What Is My Landline Number?
Who could forget uttering the immortal words 'sorry, you've got the wrong number'? Well, how can you be sure it's the wrong number if you don't even know what your own landline number is? So, if you're one of the many people out there asking what is my landline number? Here are a few ways to find out:
- Use a mobile phone
- Check your bill
- Ask family and friends
- Check the phone book
- Call your provider
Find Landline Number Using a Mobile Phone
So how do you find landline numbers by using a mobile phone? The answer is simple: call your mobile phone from your home phone and take a note of the phone number that appears on the screen. This sounds wonderfully simple but it could turn out to be a bit more complicated than that.
- To avoid being charged for the call, only let it ring a couple of times; don’t answer the call and make sure you hang up before it goes to voicemail.
- If your landline number is withheld then it won’t show up on your mobile screen. In that case, try dialling 1470 immediately before dialling the mobile number you’re ringing.
I don't have a home phone, what can I do? You can buy a cheap home phone, or borrow one from a friend or neighbour to connect to your phone line so you can try ringing your mobile.
Find Landline Number by Looking on a Recent Bill
Another easy way to find landline numbers is by looking at a recent phone or broadband bill. Start by checking the paperwork - phone bills, contracts, etc - that’s linked to your phone and broadband. The number will appear somewhere, or you can check your bank statement too; if you pay by direct debit, your landline number might appear there in the payment description.
Ask Family Members and Friends to Find Your Landline Number
Alternatively, you could ask your family or friends if they have your landline number saved to their mobile or in their phone book. Chances are you've shared your landline number with them when you first got it. There's no guarantee, but it's worth a shot, so go ahead and ask your friends to help you find your landline number.
Find Landline Number in the Phone Book
Maybe you’re in the phone book and you don’t even know it! Check if there’s a telephone directory in your house and look up your surname and address - or the surname of the person who lived at your address before you - and with any luck, your number will be listed.
Alternatively, if you don't have a physical telephone directory, you can check an online telephone directory such as the BT PhoneBook online to find your landline number.

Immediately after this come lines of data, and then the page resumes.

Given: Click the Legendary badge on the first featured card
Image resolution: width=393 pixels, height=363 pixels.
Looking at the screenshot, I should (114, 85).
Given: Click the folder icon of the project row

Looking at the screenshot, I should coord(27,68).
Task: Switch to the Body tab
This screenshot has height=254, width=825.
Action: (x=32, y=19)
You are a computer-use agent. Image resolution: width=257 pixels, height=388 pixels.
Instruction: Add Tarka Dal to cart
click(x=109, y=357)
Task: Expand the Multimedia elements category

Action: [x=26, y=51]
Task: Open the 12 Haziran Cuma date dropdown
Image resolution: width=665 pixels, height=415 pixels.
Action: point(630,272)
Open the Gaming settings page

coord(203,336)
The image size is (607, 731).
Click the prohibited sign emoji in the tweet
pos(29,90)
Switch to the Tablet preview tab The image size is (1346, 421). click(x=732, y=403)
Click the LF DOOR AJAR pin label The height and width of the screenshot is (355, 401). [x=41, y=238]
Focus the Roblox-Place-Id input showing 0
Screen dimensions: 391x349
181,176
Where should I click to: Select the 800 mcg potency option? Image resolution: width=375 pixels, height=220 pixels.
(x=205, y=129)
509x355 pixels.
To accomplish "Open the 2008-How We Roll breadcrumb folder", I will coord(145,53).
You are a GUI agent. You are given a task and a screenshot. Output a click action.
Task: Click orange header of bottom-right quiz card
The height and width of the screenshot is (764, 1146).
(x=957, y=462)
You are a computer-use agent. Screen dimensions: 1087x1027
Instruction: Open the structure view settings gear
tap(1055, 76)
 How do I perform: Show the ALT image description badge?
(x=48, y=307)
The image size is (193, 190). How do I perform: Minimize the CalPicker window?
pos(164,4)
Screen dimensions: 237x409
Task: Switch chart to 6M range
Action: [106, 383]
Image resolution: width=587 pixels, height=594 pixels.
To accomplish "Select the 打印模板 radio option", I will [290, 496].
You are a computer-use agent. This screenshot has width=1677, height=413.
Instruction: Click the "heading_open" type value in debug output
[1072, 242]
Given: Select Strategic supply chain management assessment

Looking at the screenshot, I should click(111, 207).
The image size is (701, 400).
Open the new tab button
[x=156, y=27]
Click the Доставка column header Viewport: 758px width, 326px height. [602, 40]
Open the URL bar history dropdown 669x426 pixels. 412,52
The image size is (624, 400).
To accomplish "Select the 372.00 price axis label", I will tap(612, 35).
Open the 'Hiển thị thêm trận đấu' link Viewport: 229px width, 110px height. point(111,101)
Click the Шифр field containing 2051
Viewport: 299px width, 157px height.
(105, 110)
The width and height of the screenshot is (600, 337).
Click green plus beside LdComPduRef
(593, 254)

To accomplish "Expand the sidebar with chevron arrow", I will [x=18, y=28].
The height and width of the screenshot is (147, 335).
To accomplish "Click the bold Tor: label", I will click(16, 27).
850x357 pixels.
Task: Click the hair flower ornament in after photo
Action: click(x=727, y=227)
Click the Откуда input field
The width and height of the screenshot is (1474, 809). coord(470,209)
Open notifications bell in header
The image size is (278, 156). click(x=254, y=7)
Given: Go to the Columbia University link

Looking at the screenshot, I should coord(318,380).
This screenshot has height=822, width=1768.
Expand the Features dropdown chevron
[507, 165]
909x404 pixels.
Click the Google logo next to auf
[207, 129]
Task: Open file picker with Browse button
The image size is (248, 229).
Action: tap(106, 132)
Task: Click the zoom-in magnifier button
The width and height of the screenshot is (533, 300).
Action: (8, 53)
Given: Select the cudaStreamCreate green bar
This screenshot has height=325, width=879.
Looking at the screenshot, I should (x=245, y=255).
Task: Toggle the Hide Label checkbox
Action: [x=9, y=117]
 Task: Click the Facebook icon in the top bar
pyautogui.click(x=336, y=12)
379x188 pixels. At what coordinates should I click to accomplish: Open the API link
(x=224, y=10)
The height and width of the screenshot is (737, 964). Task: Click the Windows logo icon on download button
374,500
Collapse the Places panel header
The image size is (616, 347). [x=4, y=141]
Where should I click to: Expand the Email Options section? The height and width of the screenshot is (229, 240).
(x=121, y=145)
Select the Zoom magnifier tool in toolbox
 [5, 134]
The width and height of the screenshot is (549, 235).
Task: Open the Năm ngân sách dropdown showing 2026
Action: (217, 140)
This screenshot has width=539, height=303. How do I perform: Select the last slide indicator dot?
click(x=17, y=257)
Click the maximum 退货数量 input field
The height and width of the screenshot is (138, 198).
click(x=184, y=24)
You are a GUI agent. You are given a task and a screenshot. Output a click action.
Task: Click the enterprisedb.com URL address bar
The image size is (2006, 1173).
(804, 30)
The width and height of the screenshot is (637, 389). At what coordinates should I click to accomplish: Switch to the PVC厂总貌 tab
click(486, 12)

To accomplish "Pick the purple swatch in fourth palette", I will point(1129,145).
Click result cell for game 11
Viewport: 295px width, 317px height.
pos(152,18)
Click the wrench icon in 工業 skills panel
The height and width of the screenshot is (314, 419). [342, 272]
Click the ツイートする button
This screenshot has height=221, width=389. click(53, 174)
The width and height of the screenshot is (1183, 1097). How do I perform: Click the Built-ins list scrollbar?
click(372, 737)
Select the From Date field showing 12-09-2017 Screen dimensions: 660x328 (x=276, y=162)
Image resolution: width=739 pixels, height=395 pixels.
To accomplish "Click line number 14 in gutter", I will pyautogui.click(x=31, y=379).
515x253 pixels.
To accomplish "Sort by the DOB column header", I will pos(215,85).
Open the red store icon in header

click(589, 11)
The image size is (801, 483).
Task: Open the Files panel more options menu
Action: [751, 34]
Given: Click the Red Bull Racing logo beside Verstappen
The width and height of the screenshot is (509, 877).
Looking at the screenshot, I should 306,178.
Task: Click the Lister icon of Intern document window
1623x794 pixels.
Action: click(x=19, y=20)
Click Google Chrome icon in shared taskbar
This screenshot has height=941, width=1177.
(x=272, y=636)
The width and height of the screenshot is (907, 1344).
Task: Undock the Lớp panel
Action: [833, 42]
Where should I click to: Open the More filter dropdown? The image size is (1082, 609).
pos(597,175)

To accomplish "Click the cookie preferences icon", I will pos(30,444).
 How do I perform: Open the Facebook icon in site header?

Find Landline Number: Call Your Provider
Finally, if all else fails you can use your landline to call whichever company provides your internet and telephone service to ask them what your number is. Be prepared to give them the following information:
- Your account number
- Full name of the account holder
- Address including postcode
Without the above details, most telephone companies won’t give out any information. As silly as you might feel asking “what’s my phone number?”, any telecommunications company worth their salt will completely understand your situation and if they can’t tell you what your landline number is, there’s a chance they could simply assign you a new phone number.
How to Contact My Phone Provider?
First of all, you'll need to know who your Broadband or Phone Provider is. If you're unsure, you should check if there's a logo on your broadband router or check your bank statement to find out who you pay the bill to.
Once you know your provider, you can follow the link in the table below to find the contact information for your provider - each Guide contains the various ways to reach your provider from the phone number to email to live chat or even by social media.
Last updated: 22/06/2022
Great! I've Got My Landline Number, What Now?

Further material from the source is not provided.